Here in the West – the primary concern, unabashedly, of those of us gathered here tonight – the threat is just as real, if not as immediate. The reach of Shariah extends even further into both the de facto and de jure reaches of North America and Europe, welcomed with all-too-open arms by the multi-culturalists and relativists who dominate our intellectual classes — and even some Western governments.
As a result, beheadings, honor killings, draconian restrictions on women, even absurd aversions to pork – all are on the up-and-up. As for the victories of radical Islam in suppressing our precious freedoms of expression and of conscience, our civilization’s comparative advantage in inquiry and truth-telling…well, I will leave such things to the experts.
From where does this insidious commonality derive, between the extreme left and the fascist Jihadist movements like Hamas and Hezbollah? What are the origins of this red-green alliance?
Perhaps it is the fact that these coalescing extremes share one special ideological tenet – that of the certainty of their paths and their righteousness, and thus the obligation to impose these beliefs on society, removing choice – and ultimately the basis of freedom — from the imperfect masses. From the rest of us.
This is finally the challenge of our times, whether Shariah from the right or relativistic, multicultural political correctness from the left.
But the point here is not to frighten, or to catalog our losses, or to express despair or remorse. No, no – quite the contrary. The point here is to remind ourselves that we have arrived at a critical juncture in our efforts to protect our unique freedoms, and to ensure the expansion of those freedoms to those who yearn to taste it, to our natural allies all over the world. And to remember that at times like these, those efforts become that much more urgent, that much more crucial.
Perhaps no recent event better captures the “fierce urgency of now” – to borrow a phrase from our new leader of the free world – than the recent on-goings in Geneva. There, we observed all the farcical and frightening idiocies of the United Nations, whose “human rights” commission convened a meeting on racism and discrimination attended by a litany of racists and discriminators to discuss a previously-endorsed racist and discriminatory document – a document that was produced by delegates to that infamously anti-Semitic Durban conference in South Africa in 2001. The bloodied hounds of the virtuous – Sudan, Iran, Syria, Libya – were everywhere present.
[As an aside, and as a South African who protested against the apartheid regime, the association of this international disgrace with the so-called “rainbow nation” of my youth carries a particularly sad irony.]
Returning to Geneva. It warrants mention that, this time around, the conference delegates – led, once again, by the paragons of human rights from the Organization of the Islamic Conference – that this time around these delegates managed to go even further down the path of absurdity.
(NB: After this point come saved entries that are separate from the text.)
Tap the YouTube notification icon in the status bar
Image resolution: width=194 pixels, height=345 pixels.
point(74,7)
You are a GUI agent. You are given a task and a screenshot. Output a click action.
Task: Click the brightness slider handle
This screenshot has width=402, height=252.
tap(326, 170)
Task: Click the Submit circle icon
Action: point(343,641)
This time, the commission very nearly “banned” so-called religious defamation, attempting to classify critical media like the Danish cartoons or Mr. Wilders’ courageous film as criminal violations of human rights.
As a result, the UN’s official human rights body came bizarrely close to abrogating the fundamental rights to free expression and conscience as laid out in the UN’s own universal declaration of human rights. Orwell could not have written it better.
Indeed, I venture to say that even Orwell could not have foreseen this same “human rights” conference being addressed, by none other than Iran’s hate-spewing Islamist president, Mahmoud Ahmadinejad. The world thus witnessed a man who mimics Hitler in both style and substance receiving ovations from a UN body not only for denying the consequences of the genocidal policies perpetrated by his tutor, but also for attacking the legitimacy of Israel, a UN member state that ranks among its few genuine democracies. And this while Holocaust survivors still bear witness.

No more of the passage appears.